• [EXERCISE]: Please write out all of the records below exactly as they appear.

(Stored items)
—————

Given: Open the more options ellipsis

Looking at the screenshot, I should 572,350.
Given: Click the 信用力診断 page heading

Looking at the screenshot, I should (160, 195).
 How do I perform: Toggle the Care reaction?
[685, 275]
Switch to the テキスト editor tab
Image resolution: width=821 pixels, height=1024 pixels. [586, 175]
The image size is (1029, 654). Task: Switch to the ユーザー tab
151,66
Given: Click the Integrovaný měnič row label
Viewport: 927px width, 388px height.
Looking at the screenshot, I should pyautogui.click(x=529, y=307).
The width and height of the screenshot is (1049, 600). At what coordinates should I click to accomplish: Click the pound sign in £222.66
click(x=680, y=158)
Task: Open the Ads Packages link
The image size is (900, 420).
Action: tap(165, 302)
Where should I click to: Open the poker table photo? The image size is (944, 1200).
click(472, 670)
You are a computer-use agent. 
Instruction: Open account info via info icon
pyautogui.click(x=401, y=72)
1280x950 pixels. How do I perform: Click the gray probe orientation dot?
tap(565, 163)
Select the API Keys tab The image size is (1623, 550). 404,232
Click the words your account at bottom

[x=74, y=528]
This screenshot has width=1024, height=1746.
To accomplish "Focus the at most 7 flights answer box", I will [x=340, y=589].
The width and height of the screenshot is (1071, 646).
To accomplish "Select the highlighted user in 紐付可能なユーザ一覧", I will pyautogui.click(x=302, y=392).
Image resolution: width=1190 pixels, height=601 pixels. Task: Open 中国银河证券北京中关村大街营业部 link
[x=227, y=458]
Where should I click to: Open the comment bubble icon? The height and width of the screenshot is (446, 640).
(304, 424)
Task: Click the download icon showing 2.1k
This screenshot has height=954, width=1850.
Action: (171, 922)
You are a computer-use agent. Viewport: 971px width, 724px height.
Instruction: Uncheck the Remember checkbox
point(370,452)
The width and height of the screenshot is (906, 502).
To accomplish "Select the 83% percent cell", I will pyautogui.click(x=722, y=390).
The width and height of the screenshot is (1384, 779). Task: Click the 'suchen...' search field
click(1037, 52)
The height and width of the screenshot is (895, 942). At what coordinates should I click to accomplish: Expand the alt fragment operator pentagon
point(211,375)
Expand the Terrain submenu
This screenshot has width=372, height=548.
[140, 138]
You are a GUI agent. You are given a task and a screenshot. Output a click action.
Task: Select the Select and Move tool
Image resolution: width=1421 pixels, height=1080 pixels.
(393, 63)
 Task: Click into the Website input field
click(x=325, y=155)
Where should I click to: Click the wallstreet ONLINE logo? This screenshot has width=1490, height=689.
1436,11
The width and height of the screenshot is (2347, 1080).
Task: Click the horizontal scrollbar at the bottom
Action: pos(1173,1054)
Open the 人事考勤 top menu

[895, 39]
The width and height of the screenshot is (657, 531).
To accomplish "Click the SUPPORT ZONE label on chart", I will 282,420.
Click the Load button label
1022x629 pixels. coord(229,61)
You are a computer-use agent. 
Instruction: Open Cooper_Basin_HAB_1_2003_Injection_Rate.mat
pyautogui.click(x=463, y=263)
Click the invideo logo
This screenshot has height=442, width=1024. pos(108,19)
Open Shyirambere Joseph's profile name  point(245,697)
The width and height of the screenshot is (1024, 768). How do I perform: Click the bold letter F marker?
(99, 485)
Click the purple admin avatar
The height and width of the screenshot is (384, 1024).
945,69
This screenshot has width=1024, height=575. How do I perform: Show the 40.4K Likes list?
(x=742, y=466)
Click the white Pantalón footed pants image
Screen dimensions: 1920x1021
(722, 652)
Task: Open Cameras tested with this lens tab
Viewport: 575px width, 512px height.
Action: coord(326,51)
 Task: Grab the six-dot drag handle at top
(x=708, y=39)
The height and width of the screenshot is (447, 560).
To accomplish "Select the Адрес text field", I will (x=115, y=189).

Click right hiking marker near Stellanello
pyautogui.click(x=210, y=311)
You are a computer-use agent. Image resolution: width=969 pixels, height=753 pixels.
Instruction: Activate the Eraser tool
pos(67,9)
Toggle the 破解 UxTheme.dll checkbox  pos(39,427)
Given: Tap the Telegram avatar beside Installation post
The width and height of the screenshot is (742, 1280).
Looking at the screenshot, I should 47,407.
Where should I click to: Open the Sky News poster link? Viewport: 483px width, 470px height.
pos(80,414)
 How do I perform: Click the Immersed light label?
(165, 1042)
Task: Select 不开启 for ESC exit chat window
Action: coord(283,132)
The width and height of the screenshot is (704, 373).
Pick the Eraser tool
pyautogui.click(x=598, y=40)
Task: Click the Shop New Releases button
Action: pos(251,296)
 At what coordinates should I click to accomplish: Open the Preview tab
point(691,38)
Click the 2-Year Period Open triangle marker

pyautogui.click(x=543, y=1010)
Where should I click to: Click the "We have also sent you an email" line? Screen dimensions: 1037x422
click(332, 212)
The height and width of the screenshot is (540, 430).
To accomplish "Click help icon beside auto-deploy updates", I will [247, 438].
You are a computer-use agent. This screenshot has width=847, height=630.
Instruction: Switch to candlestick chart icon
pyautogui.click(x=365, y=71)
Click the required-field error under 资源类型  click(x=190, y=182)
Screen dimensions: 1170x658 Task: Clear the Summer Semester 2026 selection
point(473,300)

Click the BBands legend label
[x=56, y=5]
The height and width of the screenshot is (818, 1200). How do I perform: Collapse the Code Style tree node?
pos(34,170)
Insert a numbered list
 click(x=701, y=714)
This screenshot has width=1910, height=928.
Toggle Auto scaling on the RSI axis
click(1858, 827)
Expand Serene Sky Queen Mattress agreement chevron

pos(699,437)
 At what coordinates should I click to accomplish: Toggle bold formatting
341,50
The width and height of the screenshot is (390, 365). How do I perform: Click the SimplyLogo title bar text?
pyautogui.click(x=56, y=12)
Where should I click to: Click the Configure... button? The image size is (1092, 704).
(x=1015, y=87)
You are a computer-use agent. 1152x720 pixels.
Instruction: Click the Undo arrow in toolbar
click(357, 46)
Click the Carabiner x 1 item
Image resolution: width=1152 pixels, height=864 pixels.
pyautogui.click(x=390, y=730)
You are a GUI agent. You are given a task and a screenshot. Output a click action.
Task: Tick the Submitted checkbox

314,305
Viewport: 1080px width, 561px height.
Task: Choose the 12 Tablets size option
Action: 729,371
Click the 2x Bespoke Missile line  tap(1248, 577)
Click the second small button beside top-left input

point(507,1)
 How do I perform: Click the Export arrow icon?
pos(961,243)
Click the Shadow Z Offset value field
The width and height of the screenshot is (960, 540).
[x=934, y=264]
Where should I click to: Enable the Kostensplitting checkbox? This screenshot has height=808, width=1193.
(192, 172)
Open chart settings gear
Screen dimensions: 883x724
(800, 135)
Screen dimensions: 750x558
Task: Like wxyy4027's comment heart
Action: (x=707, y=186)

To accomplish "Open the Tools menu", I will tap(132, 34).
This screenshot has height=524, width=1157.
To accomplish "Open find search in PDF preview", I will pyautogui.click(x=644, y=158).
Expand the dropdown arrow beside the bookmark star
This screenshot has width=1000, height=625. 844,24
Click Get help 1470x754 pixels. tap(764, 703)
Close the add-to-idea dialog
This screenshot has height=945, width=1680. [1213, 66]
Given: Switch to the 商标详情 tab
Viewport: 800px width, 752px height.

—————

• [ANSWER TO THE EXERCISE]:
Given: Open the more options ellipsis

Looking at the screenshot, I should 572,350.
Given: Click the 信用力診断 page heading

Looking at the screenshot, I should (160, 195).
 How do I perform: Toggle the Care reaction?
[685, 275]
Switch to the テキスト editor tab
Image resolution: width=821 pixels, height=1024 pixels. [586, 175]
The image size is (1029, 654). Task: Switch to the ユーザー tab
151,66
Given: Click the Integrovaný měnič row label
Viewport: 927px width, 388px height.
Looking at the screenshot, I should pyautogui.click(x=529, y=307).
The width and height of the screenshot is (1049, 600). At what coordinates should I click to accomplish: Click the pound sign in £222.66
click(x=680, y=158)
Task: Open the Ads Packages link
The image size is (900, 420).
Action: tap(165, 302)
Where should I click to: Open the poker table photo? The image size is (944, 1200).
click(472, 670)
You are a computer-use agent. 
Instruction: Open account info via info icon
pyautogui.click(x=401, y=72)
1280x950 pixels. How do I perform: Click the gray probe orientation dot?
tap(565, 163)
Select the API Keys tab The image size is (1623, 550). 404,232
Click the words your account at bottom

[x=74, y=528]
This screenshot has width=1024, height=1746.
To accomplish "Focus the at most 7 flights answer box", I will [x=340, y=589].
The width and height of the screenshot is (1071, 646).
To accomplish "Select the highlighted user in 紐付可能なユーザ一覧", I will pyautogui.click(x=302, y=392).
Image resolution: width=1190 pixels, height=601 pixels. Task: Open 中国银河证券北京中关村大街营业部 link
[x=227, y=458]
Where should I click to: Open the comment bubble icon? The height and width of the screenshot is (446, 640).
(304, 424)
Task: Click the download icon showing 2.1k
This screenshot has height=954, width=1850.
Action: (171, 922)
You are a computer-use agent. Viewport: 971px width, 724px height.
Instruction: Uncheck the Remember checkbox
point(370,452)
The width and height of the screenshot is (906, 502).
To accomplish "Select the 83% percent cell", I will pyautogui.click(x=722, y=390).
The width and height of the screenshot is (1384, 779). Task: Click the 'suchen...' search field
click(1037, 52)
The height and width of the screenshot is (895, 942). At what coordinates should I click to accomplish: Expand the alt fragment operator pentagon
point(211,375)
Expand the Terrain submenu
This screenshot has width=372, height=548.
[140, 138]
You are a GUI agent. You are given a task and a screenshot. Output a click action.
Task: Select the Select and Move tool
Image resolution: width=1421 pixels, height=1080 pixels.
(393, 63)
 Task: Click into the Website input field
click(x=325, y=155)
Where should I click to: Click the wallstreet ONLINE logo? This screenshot has width=1490, height=689.
1436,11
The width and height of the screenshot is (2347, 1080).
Task: Click the horizontal scrollbar at the bottom
Action: pos(1173,1054)
Open the 人事考勤 top menu

[895, 39]
The width and height of the screenshot is (657, 531).
To accomplish "Click the SUPPORT ZONE label on chart", I will 282,420.
Click the Load button label
1022x629 pixels. coord(229,61)
You are a computer-use agent. 
Instruction: Open Cooper_Basin_HAB_1_2003_Injection_Rate.mat
pyautogui.click(x=463, y=263)
Click the invideo logo
This screenshot has height=442, width=1024. pos(108,19)
Open Shyirambere Joseph's profile name  point(245,697)
The width and height of the screenshot is (1024, 768). How do I perform: Click the bold letter F marker?
(99, 485)
Click the purple admin avatar
The height and width of the screenshot is (384, 1024).
945,69
This screenshot has width=1024, height=575. How do I perform: Show the 40.4K Likes list?
(x=742, y=466)
Click the white Pantalón footed pants image
Screen dimensions: 1920x1021
(722, 652)
Task: Open Cameras tested with this lens tab
Viewport: 575px width, 512px height.
Action: coord(326,51)
 Task: Grab the six-dot drag handle at top
(x=708, y=39)
The height and width of the screenshot is (447, 560).
To accomplish "Select the Адрес text field", I will (x=115, y=189).

Click right hiking marker near Stellanello
pyautogui.click(x=210, y=311)
You are a computer-use agent. Image resolution: width=969 pixels, height=753 pixels.
Instruction: Activate the Eraser tool
pos(67,9)
Toggle the 破解 UxTheme.dll checkbox  pos(39,427)
Given: Tap the Telegram avatar beside Installation post
The width and height of the screenshot is (742, 1280).
Looking at the screenshot, I should 47,407.
Where should I click to: Open the Sky News poster link? Viewport: 483px width, 470px height.
pos(80,414)
 How do I perform: Click the Immersed light label?
(165, 1042)
Task: Select 不开启 for ESC exit chat window
Action: coord(283,132)
The width and height of the screenshot is (704, 373).
Pick the Eraser tool
pyautogui.click(x=598, y=40)
Task: Click the Shop New Releases button
Action: pos(251,296)
 At what coordinates should I click to accomplish: Open the Preview tab
point(691,38)
Click the 2-Year Period Open triangle marker

pyautogui.click(x=543, y=1010)
Where should I click to: Click the "We have also sent you an email" line? Screen dimensions: 1037x422
click(332, 212)
The height and width of the screenshot is (540, 430).
To accomplish "Click help icon beside auto-deploy updates", I will [247, 438].
You are a computer-use agent. This screenshot has width=847, height=630.
Instruction: Switch to candlestick chart icon
pyautogui.click(x=365, y=71)
Click the required-field error under 资源类型  click(x=190, y=182)
Screen dimensions: 1170x658 Task: Clear the Summer Semester 2026 selection
point(473,300)

Click the BBands legend label
[x=56, y=5]
The height and width of the screenshot is (818, 1200). How do I perform: Collapse the Code Style tree node?
pos(34,170)
Insert a numbered list
 click(x=701, y=714)
This screenshot has width=1910, height=928.
Toggle Auto scaling on the RSI axis
click(1858, 827)
Expand Serene Sky Queen Mattress agreement chevron

pos(699,437)
 At what coordinates should I click to accomplish: Toggle bold formatting
341,50
The width and height of the screenshot is (390, 365). How do I perform: Click the SimplyLogo title bar text?
pyautogui.click(x=56, y=12)
Where should I click to: Click the Configure... button? The image size is (1092, 704).
(x=1015, y=87)
You are a computer-use agent. 1152x720 pixels.
Instruction: Click the Undo arrow in toolbar
click(357, 46)
Click the Carabiner x 1 item
Image resolution: width=1152 pixels, height=864 pixels.
pyautogui.click(x=390, y=730)
You are a GUI agent. You are given a task and a screenshot. Output a click action.
Task: Tick the Submitted checkbox

314,305
Viewport: 1080px width, 561px height.
Task: Choose the 12 Tablets size option
Action: 729,371
Click the 2x Bespoke Missile line  tap(1248, 577)
Click the second small button beside top-left input

point(507,1)
 How do I perform: Click the Export arrow icon?
pos(961,243)
Click the Shadow Z Offset value field
The width and height of the screenshot is (960, 540).
[x=934, y=264]
Where should I click to: Enable the Kostensplitting checkbox? This screenshot has height=808, width=1193.
(192, 172)
Open chart settings gear
Screen dimensions: 883x724
(800, 135)
Screen dimensions: 750x558
Task: Like wxyy4027's comment heart
Action: (x=707, y=186)

To accomplish "Open the Tools menu", I will tap(132, 34).
This screenshot has height=524, width=1157.
To accomplish "Open find search in PDF preview", I will pyautogui.click(x=644, y=158).
Expand the dropdown arrow beside the bookmark star
This screenshot has width=1000, height=625. 844,24
Click Get help 1470x754 pixels. tap(764, 703)
Close the add-to-idea dialog
This screenshot has height=945, width=1680. [1213, 66]
Given: Switch to the 商标详情 tab
Viewport: 800px width, 752px height.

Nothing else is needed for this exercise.